The problem =>
In the entries below, the lines from the one with "Click the -100% discount badge for Succubus" through the one with "Click the Next button" are to be copied exactly; both ends count.

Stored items
= = = = = = =

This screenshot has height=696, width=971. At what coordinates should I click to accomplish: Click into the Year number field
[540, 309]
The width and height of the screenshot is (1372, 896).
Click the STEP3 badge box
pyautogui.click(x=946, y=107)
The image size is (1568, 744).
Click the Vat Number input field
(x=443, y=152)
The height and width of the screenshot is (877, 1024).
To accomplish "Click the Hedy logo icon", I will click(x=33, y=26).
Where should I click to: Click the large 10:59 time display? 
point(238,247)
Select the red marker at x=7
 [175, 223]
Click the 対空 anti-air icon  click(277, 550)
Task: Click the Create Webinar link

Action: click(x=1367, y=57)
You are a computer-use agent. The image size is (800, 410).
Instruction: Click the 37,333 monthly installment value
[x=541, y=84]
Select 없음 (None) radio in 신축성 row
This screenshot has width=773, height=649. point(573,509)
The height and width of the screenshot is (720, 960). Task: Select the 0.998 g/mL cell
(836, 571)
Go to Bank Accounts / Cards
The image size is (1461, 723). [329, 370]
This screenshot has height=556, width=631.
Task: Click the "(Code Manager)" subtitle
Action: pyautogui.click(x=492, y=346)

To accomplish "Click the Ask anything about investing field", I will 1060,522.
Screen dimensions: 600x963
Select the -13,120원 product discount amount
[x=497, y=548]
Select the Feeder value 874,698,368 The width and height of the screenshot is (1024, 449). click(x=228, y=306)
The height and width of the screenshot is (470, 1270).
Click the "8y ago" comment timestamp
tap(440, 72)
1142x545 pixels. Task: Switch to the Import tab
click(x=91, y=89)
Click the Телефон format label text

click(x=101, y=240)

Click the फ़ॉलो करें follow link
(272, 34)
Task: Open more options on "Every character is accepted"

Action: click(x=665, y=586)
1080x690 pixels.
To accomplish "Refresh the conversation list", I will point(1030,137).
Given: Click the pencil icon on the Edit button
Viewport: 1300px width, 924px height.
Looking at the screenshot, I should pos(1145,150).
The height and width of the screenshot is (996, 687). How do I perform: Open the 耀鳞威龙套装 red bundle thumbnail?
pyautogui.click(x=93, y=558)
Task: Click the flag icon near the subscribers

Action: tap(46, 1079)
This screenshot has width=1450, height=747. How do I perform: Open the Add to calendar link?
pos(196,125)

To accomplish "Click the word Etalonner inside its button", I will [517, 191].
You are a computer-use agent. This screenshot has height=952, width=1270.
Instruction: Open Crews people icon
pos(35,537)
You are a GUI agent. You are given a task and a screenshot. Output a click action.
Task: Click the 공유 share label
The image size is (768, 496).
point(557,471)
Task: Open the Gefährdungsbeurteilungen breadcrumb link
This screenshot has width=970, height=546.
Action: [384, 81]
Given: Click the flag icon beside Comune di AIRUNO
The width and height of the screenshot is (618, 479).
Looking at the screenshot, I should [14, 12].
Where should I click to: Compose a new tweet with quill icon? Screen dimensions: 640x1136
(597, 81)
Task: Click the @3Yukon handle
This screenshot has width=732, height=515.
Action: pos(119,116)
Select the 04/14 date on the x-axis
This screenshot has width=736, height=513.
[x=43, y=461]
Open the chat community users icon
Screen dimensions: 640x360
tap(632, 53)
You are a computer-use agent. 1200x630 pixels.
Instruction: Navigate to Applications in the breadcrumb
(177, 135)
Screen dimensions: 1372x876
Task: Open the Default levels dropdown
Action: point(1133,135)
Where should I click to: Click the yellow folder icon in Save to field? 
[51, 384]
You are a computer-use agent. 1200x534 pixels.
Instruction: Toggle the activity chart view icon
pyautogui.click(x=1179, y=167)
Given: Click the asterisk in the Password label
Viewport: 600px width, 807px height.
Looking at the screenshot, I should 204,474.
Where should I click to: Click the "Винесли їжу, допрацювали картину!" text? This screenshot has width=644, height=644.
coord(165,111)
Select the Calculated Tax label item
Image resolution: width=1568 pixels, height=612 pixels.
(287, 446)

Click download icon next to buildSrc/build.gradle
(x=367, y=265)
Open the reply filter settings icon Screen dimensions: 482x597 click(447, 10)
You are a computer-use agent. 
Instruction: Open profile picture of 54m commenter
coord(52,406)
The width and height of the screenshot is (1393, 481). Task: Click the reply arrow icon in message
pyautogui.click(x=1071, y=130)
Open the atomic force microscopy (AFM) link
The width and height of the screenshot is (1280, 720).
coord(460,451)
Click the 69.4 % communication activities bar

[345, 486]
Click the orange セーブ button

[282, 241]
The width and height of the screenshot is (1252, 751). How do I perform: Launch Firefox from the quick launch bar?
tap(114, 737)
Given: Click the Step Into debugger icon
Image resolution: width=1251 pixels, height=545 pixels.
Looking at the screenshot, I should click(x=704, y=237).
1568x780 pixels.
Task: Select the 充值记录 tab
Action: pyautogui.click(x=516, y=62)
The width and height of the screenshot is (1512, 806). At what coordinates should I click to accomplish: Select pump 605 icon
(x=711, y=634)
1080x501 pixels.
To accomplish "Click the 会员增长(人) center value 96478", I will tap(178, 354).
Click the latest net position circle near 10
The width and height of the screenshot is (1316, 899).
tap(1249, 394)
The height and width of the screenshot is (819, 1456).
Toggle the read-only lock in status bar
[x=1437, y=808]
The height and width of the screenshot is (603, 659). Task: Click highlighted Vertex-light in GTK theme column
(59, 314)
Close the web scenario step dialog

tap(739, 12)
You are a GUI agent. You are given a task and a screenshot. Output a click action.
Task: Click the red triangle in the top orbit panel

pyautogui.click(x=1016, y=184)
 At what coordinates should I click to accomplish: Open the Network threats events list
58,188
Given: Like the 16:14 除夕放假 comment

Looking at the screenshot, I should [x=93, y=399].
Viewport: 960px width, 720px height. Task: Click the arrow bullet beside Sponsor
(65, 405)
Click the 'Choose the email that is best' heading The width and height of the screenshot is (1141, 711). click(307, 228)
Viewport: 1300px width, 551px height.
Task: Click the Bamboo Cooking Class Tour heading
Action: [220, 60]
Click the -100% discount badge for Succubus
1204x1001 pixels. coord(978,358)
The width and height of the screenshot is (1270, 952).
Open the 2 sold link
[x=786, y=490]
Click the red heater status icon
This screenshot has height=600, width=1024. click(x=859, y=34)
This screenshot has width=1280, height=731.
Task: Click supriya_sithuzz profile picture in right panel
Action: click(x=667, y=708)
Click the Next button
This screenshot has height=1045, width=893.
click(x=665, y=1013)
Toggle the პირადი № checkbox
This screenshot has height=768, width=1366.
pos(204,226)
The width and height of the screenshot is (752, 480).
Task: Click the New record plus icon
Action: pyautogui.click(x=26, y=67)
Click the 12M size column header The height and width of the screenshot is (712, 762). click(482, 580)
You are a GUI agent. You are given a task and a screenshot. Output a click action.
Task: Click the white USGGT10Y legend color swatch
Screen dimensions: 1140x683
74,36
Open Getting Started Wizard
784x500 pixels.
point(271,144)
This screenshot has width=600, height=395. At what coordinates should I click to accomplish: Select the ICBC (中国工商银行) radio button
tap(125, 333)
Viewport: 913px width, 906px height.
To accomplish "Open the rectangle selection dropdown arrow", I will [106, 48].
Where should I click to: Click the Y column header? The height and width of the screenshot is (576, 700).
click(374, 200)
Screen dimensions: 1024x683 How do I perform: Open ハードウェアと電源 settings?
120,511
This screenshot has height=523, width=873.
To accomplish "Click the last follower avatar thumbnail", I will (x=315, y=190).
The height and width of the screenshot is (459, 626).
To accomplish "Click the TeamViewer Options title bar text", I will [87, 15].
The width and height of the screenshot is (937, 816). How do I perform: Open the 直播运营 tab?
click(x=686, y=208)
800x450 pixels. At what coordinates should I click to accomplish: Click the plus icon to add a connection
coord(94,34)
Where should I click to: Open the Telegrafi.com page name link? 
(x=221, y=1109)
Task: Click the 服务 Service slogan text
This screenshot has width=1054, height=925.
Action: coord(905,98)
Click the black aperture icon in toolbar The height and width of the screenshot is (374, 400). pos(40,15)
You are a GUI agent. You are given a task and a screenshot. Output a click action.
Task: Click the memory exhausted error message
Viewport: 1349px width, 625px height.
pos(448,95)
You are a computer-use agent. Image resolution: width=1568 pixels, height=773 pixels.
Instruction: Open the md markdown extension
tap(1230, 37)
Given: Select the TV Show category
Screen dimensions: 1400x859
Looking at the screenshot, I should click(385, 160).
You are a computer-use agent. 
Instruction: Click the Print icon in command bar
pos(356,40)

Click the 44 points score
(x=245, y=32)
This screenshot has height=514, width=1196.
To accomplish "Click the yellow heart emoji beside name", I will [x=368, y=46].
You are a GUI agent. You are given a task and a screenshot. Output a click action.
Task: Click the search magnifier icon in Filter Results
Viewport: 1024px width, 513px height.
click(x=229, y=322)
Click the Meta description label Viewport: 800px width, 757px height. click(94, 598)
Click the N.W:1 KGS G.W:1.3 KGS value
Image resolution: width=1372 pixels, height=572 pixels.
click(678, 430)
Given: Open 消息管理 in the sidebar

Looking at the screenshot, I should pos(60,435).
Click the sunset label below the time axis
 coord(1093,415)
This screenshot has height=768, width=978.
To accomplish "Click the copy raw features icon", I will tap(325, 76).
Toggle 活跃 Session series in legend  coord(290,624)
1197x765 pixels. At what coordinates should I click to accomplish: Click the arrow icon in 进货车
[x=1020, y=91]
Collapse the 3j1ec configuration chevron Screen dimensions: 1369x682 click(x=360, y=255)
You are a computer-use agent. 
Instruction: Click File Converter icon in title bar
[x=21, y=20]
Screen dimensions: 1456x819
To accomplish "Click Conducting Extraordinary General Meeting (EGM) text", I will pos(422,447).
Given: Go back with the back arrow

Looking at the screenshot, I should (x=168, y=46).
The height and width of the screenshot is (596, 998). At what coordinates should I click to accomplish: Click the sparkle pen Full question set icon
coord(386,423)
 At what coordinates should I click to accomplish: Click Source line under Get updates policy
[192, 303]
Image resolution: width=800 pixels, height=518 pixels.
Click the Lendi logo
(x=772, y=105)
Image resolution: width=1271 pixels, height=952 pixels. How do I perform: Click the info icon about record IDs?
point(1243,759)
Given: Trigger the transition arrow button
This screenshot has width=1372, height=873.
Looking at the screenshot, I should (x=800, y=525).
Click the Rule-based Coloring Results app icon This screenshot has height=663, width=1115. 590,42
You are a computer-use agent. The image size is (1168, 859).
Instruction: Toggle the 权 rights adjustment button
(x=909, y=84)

= = = = = = =

Answer space =>
Click the -100% discount badge for Succubus
1204x1001 pixels. coord(978,358)
The width and height of the screenshot is (1270, 952).
Open the 2 sold link
[x=786, y=490]
Click the red heater status icon
This screenshot has height=600, width=1024. click(x=859, y=34)
This screenshot has width=1280, height=731.
Task: Click supriya_sithuzz profile picture in right panel
Action: click(x=667, y=708)
Click the Next button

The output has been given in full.